After the shooting, Gutierrez-Reed denied having live ammunition on set in an interview with authorities, a statement the Santa Fe County sheriff later said was “inaccurate.”
In a statement from her then-attorney, the Armor said safety had always been her “top priority on set.”
“Ultimately, this set would never have been compromised if live ammunition had not been introduced. Hannah has no idea where the sharp rounds came from,” her attorneys’ statement said.
Davis, meanwhile, blamed Gutierrez-Reed’s inexperience for the fatal mishap.
Before working on Rust, she had only worked on a handful of productions, including the Nicholas Cage film The Old Way.
Production on the set of this film was temporarily halted after Gutierrez-Reed allegedly handed a gun to an 11-year-old actress without proper security checks, The Daily Beast reported.
“She had no experience to draw on, so she was a baby in the woods,” Davis said.

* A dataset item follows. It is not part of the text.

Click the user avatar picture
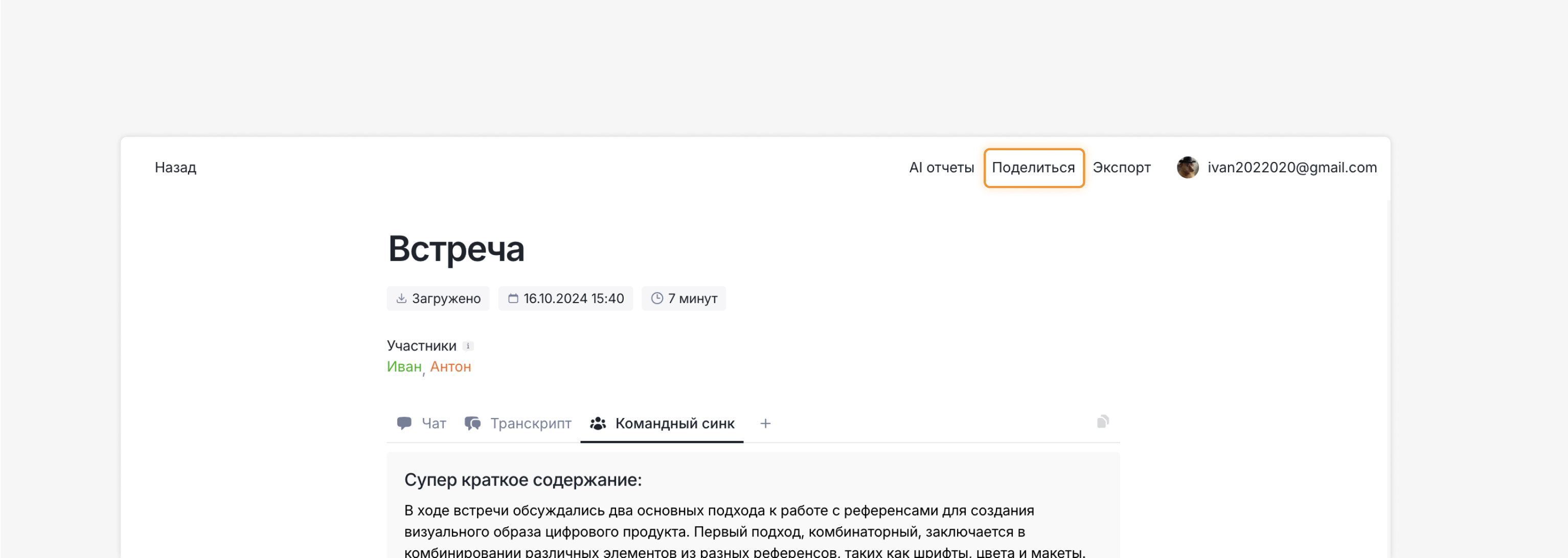1568x558 pixels. pos(1187,167)
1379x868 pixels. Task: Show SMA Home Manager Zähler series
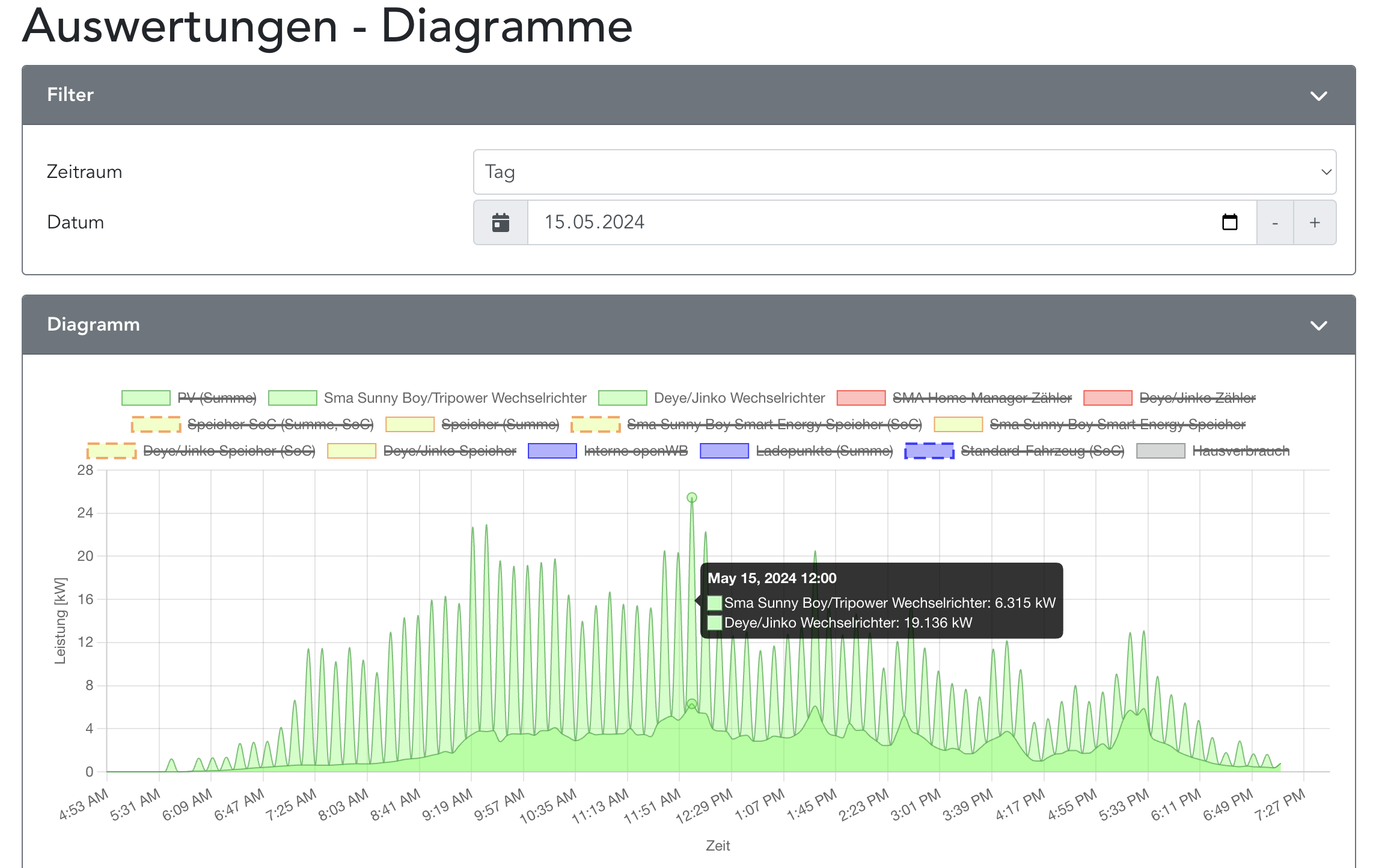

“She took a job she wasn’t qualified for. So at this point, if I were her, I’d hit a soccer ball right now. And she should be scared as they will try to scare her.
“If it were me – but I would never put myself in that situation – I would expect them to come after me on both runs because I have 30 years of experience at it and I should have known better.
“But with her, you could say she didn’t really know any better […] They apparently had crew members leaving the set because it was unsafe.
“The picture doesn’t look good on her.”
Gutierrez-Reed is scheduled to appear at a preliminary hearing on May 3.
Her attorney has said she intends to plead not guilty and has said she has no idea how live rounds ended up in the gun Baldwin used.
After charges were brought against her in January, her lawyer called the decision “absolutely wrong”.
“We were expecting the charges, but they are dead wrong about Hannah – we expect a jury to find her not guilty and she did not commit manslaughter,” attorney Jason Bowles wrote in a statement.
“She was emotional about the tragedy but committed no crime.”
David Halls, the first assistant director, was sentenced to six months of unsupervised probation as part of his plea deal in March.
Halls, who turned the revolver over to Baldwin before the shooting, was charged with negligent use of a deadly weapon.